Early commitments to reform the international financial and economic system are being whittled away as governments cling to the policies of the Washington Consensus: deregulation, privatization, cutbacks in social services, and trade and financial liberalization. These failed policies have led to massive job losses, increasing environmental degradation, and the escalating impoverishment of millions, while a very few are becoming richer than ever.

The crash in Argentina is merely the latest example of a national economy destroyed by these policies: Remember the Asian crash and the Russian crash? Like workers at Enron, whole populations in developing countries have suffered from the rapid rise and fall of bubble companies that are unaccountable and speculative capital seeking a quick deal.

The Financing for Development Conference was initiated by the UN General Assembly to fulfill the commitments of the UN Charter and agreements of the Millennium Summit and past UN development conferences on themes including environment, women, social development and labour, housing, human rights and population.

To achieve this goal, the Monterrey Consensus must put people before profits. The NGO community calls on governments to urgently change the course of this meeting to deliver equitable and sustainable policies to eradicate poverty, and to create a consensus based on justice, international cooperation, the realization of human rights and dignity, and development within secure and sustainable communities. The Monterrey conference must make the following basic commitments:

First, donor governments must establish a timetable for meeting the 0.7% ODA target. They should start with the Secretary General's challenge to double contributions to $100 billion USD within the next two to three years in order to reduce by half the numbers of people living in extreme poverty by 2015.

Second, governments must ensure the broad participation of civil society, particularly of women, in economic decision-making.

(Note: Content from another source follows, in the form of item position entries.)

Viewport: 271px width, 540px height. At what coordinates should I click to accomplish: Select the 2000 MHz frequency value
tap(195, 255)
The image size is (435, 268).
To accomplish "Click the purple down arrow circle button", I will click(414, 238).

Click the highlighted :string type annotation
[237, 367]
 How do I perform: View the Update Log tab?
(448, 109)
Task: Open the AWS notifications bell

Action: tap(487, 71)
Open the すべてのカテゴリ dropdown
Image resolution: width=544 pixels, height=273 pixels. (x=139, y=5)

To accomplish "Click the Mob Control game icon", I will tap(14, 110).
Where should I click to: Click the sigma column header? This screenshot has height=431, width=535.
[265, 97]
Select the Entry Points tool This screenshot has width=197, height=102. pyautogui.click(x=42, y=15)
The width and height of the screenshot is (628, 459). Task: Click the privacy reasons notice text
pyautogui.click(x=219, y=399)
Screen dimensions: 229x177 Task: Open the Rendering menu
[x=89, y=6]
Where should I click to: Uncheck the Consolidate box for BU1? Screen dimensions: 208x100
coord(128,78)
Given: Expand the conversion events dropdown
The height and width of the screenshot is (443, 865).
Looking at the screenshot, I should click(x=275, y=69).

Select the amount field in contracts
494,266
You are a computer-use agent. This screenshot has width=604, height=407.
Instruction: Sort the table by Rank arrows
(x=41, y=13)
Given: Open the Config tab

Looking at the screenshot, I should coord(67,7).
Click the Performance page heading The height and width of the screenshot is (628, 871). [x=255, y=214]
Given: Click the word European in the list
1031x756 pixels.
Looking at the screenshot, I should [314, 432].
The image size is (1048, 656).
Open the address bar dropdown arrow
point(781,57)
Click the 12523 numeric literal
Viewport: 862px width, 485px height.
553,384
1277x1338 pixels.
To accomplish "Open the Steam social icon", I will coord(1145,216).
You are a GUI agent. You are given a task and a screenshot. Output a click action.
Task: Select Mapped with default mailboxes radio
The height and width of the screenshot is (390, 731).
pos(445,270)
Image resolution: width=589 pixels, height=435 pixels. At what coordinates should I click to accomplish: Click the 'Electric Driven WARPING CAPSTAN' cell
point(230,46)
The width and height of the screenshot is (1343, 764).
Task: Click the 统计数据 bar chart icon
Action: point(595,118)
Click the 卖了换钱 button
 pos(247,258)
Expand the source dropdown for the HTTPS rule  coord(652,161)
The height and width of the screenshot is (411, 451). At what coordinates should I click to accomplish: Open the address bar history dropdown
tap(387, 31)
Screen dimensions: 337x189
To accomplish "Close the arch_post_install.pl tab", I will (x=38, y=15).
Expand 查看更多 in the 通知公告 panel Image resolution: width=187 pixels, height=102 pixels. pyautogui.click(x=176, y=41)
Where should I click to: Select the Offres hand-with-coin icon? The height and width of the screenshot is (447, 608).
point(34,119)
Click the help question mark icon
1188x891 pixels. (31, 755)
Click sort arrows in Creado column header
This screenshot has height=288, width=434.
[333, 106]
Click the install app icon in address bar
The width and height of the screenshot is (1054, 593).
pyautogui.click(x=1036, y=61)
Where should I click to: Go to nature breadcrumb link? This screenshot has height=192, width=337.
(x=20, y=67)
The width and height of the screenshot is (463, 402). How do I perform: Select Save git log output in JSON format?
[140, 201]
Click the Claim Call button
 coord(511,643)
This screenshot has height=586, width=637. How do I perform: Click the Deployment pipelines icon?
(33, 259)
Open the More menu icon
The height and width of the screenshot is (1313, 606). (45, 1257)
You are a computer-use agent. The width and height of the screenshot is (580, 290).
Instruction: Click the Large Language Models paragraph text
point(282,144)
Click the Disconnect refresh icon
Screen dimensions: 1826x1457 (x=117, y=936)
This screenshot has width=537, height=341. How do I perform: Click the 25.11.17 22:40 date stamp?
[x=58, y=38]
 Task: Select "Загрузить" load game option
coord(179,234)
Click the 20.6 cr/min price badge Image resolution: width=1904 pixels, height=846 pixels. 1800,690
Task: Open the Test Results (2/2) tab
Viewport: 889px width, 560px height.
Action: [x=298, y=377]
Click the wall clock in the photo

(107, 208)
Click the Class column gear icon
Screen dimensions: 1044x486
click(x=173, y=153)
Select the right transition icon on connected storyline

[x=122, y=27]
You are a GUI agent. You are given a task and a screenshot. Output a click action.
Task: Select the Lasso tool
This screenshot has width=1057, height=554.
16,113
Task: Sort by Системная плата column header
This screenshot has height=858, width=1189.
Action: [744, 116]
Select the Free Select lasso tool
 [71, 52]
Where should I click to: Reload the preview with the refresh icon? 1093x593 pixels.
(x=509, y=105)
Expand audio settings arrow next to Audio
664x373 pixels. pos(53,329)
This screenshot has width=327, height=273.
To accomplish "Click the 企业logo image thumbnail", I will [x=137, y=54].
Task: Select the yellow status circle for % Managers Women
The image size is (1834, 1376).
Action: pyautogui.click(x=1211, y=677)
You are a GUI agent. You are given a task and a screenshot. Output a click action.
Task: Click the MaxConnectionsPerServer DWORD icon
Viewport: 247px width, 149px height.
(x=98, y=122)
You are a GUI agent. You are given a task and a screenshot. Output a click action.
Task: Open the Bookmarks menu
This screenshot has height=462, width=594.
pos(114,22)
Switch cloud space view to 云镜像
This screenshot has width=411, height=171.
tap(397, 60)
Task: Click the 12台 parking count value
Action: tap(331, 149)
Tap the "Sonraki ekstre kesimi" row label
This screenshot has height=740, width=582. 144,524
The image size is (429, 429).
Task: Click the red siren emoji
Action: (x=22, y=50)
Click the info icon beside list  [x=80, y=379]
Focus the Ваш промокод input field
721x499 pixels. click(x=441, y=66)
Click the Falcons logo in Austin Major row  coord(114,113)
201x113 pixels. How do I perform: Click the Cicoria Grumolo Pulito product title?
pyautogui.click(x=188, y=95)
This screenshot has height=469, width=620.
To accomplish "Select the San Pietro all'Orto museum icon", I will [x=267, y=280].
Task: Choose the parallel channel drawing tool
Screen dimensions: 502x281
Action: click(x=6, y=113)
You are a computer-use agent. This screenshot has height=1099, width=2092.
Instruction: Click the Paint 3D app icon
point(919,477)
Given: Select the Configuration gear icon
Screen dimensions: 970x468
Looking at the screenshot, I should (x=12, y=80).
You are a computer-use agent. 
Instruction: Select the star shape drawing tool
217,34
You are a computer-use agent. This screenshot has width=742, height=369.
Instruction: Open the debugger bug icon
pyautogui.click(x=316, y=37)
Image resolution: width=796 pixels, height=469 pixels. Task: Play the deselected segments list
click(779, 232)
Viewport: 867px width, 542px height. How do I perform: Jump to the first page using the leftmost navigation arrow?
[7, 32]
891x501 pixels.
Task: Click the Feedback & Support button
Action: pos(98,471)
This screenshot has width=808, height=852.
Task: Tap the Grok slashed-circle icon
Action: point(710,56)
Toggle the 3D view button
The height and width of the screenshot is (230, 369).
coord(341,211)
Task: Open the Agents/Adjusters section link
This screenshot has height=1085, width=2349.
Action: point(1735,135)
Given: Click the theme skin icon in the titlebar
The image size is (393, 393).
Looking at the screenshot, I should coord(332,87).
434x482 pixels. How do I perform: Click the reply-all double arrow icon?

Third, this conference must establish the primacy of the UN in addressing the lack of institutional democracy in the international financial and trade institutions, namely the World Bank, IMF and World Trade Organization.

Fourth, governments must ensure that trade rules are fair, people-centered and gender sensitive. In particular they must reverse the trend that protects businesses at the expensive of workers.

Finally, we call for the immediate cancellation of the debt of the most impoverished countries and the establishment of a fair arbitration process for the future.

We applaud the establishment and continuing process of Financing for Development. NGOs will stay engaged, representing and reporting to our constituencies—millions of ordinary citizens worldwide in both the North and the South—but we shall continue to insist that the goals that inspired this conference are met here, in Monterrey and beyond.